───── Page ─────

# carte mère Mac Pro 1.1



## fx6660 (31 Décembre 2014)

bonjour a tous
je viens de déposer mon mac 1.1 3ghz de 2008 chez apple et on me dit que la carte mère est morte...

J'habite entre Nîmes et Montpellier et je cherche quelqu'un qui pourrai me le réparer ou si quelqu'un a une carte mère d'occasion ? je veux bien payer mais ils ne veulent pas le réparer...

D'ailleurs les cartes mère sont elles toutes les mêmes si je trouve une 1.1 ? 
Merci de votre aide


----------



## Locke (31 Décembre 2014)

Pas de réponse, donc hors sujet, mais c'est marrant on trouve une tonne de messages des forums MacG dans ce blog... http://developpement-iphone.blogspot.fr/2014/12/carte-mere-mac-pro-11.html ...  Et ça n'a rien à voir avec toi.

───── Données fournies ─────

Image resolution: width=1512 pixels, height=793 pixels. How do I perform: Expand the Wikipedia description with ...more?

─────
───── Données fournies ─────

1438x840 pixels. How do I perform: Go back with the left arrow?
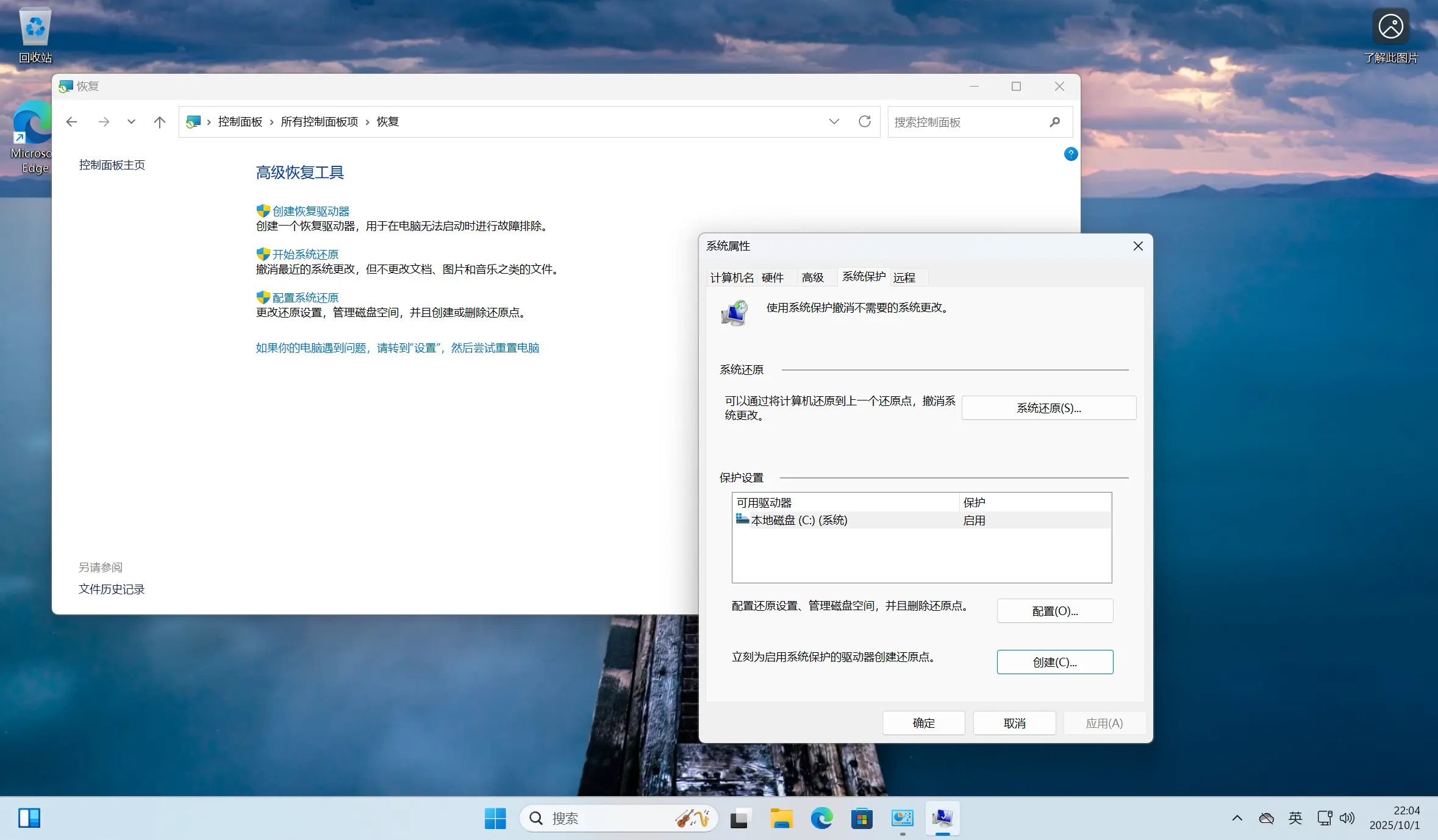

─────

• **Consignes de l'exercice**
1 - Recopiez, dans la discussion sur la carte mère du Mac Pro 1.1, le passage qui va de "bonjour a tous" jusqu'à "pas le réparer...".
2 - Répondez aux questions suivantes à partir de la discussion sur la carte mère du Mac Pro 1.1.
(a) Entre quelles villes habite fx6660 ?
(b) Quelle pièce est morte selon ce qu'on a dit à fx6660 chez Apple ?
(c) De quelle année date le Mac de fx6660 ?
3 - Donnez la suite de la discussion sur la carte mère du Mac Pro 1.1 à partir de l'endroit où elle s'arrête, s'il vous plaît.

• **Réponses ci-dessous**
1 -
bonjour a tous
je viens de déposer mon mac 1.1 3ghz de 2008 chez apple et on me dit que la carte mère est morte...

J'habite entre Nîmes et Montpellier et je cherche quelqu'un qui pourrai me le réparer ou si quelqu'un a une carte mère d'occasion ? je veux bien payer mais ils ne veulent pas le réparer...

2 -
(a) Entre Nîmes et Montpellier.
(b) La carte mère.
(c) 2008.

3 -
----------



## fx6660 (1 Janvier 2015)

eh bien il  est vrai que je ne suis novice sur ce forum mais je suis sur un forum apple ici non ? 
je m attendais a une reponse...
Merci de ton aide


----------



## PO_ (2 Janvier 2015)

Salut, fx6660, 

Vu que tu dis que ton MacPro est de 2008, je ne pense pas que ce soit un modèle 1.1, mais plutôt un 3,1.

Cela dit, je connais une adresse où ils pourraient éventuellement te le réparer. C'est ES Import (Kinkajou Repair) à Selestat (67600). Compter dans les 1000-1200 &#8364;. c'est pas donné, et voir si ça vaut réellement le coup (coût). On trouve des Macs Pro d'occasion pour la même somme.


----------



## fx6660 (5 Janvier 2015)

PO_ a dit:


> Salut, fx6660,
> 
> Vu que tu dis que ton MacPro est de 2008, je ne pense pas que ce soit un modèle 1.1, mais plutôt un 3,1.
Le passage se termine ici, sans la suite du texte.